The PCI-DSS (Payment Card Industry Data Security Standard) is a set of requirements for businesses and merchants that deal with credit card information. These standards are designed to protect the customer by requiring businesses to protect sensitive cardholder data. Complying with the PCI-DSS requirements can result in changes to a business data infrastructure, including securing networks, implementing access controls, and creating a robust information security policy.
However, despite the stringent requirements, there has still been doubt about the real-world effectiveness of the PCI-DSS. The idea that PCI-DSS doesn’t make consumer credit card data much safer has been discussed ad nauseum, and not without some compelling evidence. In 2008, 4.2 million credit card numbers were stolen from the PCI-DSS compliant grocery chain Hannaford Brothers.

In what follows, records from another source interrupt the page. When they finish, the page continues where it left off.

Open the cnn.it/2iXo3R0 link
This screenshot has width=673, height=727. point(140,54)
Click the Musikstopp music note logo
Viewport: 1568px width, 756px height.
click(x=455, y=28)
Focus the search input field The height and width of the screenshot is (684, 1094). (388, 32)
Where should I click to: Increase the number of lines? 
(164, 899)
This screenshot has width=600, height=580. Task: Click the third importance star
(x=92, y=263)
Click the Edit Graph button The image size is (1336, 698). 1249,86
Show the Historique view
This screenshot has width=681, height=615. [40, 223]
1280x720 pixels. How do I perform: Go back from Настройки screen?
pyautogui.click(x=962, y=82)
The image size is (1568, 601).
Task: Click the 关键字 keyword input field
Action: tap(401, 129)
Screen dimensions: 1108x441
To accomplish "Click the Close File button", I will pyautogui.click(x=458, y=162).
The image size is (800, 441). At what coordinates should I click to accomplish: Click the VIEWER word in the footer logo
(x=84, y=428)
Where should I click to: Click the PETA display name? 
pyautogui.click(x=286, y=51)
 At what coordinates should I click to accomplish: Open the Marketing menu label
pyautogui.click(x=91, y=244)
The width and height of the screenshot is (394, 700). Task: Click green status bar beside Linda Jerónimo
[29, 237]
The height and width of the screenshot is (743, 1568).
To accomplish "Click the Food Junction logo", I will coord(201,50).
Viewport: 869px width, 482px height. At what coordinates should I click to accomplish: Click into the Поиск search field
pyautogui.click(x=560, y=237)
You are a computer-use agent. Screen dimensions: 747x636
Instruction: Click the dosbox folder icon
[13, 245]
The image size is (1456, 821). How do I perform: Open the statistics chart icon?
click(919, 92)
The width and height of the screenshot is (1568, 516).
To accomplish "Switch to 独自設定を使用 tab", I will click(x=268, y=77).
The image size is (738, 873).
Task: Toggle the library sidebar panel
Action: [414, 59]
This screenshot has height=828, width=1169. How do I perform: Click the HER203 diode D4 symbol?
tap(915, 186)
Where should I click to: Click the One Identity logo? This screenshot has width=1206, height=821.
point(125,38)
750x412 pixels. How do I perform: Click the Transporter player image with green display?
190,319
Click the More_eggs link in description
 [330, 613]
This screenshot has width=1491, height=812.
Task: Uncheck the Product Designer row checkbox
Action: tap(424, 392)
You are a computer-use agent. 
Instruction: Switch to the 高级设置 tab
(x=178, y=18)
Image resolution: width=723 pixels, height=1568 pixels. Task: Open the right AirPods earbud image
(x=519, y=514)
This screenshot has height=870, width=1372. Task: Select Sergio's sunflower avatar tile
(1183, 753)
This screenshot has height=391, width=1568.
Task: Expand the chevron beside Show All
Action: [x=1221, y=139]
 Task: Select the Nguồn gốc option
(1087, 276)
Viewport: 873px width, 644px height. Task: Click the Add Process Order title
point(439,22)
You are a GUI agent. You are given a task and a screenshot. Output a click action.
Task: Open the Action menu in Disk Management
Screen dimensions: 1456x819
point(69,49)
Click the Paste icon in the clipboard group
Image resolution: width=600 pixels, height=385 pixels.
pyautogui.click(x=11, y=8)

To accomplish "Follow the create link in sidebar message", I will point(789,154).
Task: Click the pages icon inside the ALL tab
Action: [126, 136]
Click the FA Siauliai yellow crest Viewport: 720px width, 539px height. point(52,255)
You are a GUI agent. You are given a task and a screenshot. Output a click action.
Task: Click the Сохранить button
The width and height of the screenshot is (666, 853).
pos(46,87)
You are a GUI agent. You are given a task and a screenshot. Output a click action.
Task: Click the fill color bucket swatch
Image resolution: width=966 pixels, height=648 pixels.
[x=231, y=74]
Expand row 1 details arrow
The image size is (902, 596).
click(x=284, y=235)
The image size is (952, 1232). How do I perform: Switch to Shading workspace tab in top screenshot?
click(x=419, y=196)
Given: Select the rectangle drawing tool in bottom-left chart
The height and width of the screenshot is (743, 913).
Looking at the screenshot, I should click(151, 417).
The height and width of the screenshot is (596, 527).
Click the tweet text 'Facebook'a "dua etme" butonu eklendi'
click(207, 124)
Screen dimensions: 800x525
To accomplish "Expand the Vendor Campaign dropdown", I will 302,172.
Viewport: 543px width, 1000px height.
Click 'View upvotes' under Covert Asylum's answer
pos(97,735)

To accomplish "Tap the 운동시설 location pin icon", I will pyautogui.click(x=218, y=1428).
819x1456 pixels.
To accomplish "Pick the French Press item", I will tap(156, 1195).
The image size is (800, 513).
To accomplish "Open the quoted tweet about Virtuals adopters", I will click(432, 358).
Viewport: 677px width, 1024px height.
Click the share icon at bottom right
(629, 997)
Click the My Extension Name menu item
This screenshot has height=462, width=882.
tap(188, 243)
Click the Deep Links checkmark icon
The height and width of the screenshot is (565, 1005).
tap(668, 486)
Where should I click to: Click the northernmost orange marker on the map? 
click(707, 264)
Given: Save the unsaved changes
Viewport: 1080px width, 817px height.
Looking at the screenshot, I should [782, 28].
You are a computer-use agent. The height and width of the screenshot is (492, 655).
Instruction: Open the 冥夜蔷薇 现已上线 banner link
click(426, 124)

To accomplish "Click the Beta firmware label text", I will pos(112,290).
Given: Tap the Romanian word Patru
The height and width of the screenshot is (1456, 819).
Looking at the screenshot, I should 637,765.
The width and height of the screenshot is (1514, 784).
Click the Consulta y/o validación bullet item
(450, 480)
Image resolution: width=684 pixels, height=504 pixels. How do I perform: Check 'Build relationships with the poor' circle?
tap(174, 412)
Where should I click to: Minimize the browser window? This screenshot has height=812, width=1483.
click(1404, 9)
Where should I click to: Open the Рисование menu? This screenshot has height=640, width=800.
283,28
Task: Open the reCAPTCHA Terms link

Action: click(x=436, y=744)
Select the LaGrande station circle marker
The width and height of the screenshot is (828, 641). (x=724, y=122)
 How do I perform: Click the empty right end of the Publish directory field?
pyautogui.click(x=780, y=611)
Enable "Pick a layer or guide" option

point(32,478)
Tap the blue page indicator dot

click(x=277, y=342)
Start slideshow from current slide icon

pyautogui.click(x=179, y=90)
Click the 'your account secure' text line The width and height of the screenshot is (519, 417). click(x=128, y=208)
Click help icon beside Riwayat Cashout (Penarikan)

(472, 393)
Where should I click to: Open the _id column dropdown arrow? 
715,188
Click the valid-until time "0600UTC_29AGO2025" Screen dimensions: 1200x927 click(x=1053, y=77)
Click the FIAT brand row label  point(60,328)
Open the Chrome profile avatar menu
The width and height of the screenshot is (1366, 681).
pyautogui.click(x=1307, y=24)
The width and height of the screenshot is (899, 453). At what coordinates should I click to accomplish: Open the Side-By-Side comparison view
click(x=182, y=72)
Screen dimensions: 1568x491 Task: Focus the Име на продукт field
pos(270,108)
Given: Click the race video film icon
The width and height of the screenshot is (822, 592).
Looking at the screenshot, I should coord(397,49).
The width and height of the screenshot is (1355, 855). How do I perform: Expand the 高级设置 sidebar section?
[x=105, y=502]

But isolated instances of failed PCI-DSS policies provide nothing more than anecdotal evidence of the perceived weakness of the standard. To truly examine its impact, a formal study should be done. On September 24, 2009, the Ponemon Institute released the results of such a study. This study (pdf) included survey data collected from people representing a number of different companies and businesses.
Some of the important key findings:
- Cost of PCI is, on average, 1/3 of the overall security budget
- 79% have had a data breach
- 55% of companies focus only on protecting the credit card data and not other sensitive information
- There is uncertainty as to what personell are the most accountable for PCI-DSS compliance
- Smaller companies are less compliant than larger companies (75k+ employees)
From the study, one can deduce that the standards favor larger companies, who are usually better able to conform to the requirements, due in part to larger security budgets and more resources. It is also interesting that the majority of companies surveyed (55%) expressed interest in only protecting the card holder data. This means that other consumer data (such as social security numbers, addresses, etc) could be swinging in the wind with no protection at all. It almost seems as if companies want to adhere to the PCI-DSS just enough to be compliant.
But if companies don’t have a serious vested interest in protecting their customers’ sensitive data (ALL of it), then maybe they’ve missed the point. The PCI-DSS certainly gets merchants thinking about security, but the lengths that they go to achieve this security shouldn’t stop with PCI-DSS compliance. Naturally, no set of standards is capable of covering all fronts– especially not in a landscape that changes as frequently as information security. But if companies don’t take the hint and think seriously about protecting data and securing their systems against threats, then compliance is nothing more than a glorified checklist representing an ineffective baseline for security practices.
If we think of the PCI-DSS as a panacea for cardholder data breaches, then it is indisputably ineffective. However, if we think of it as a guideline and a foundation on top of which real security measures can be built, then it may prove to be quite valuable.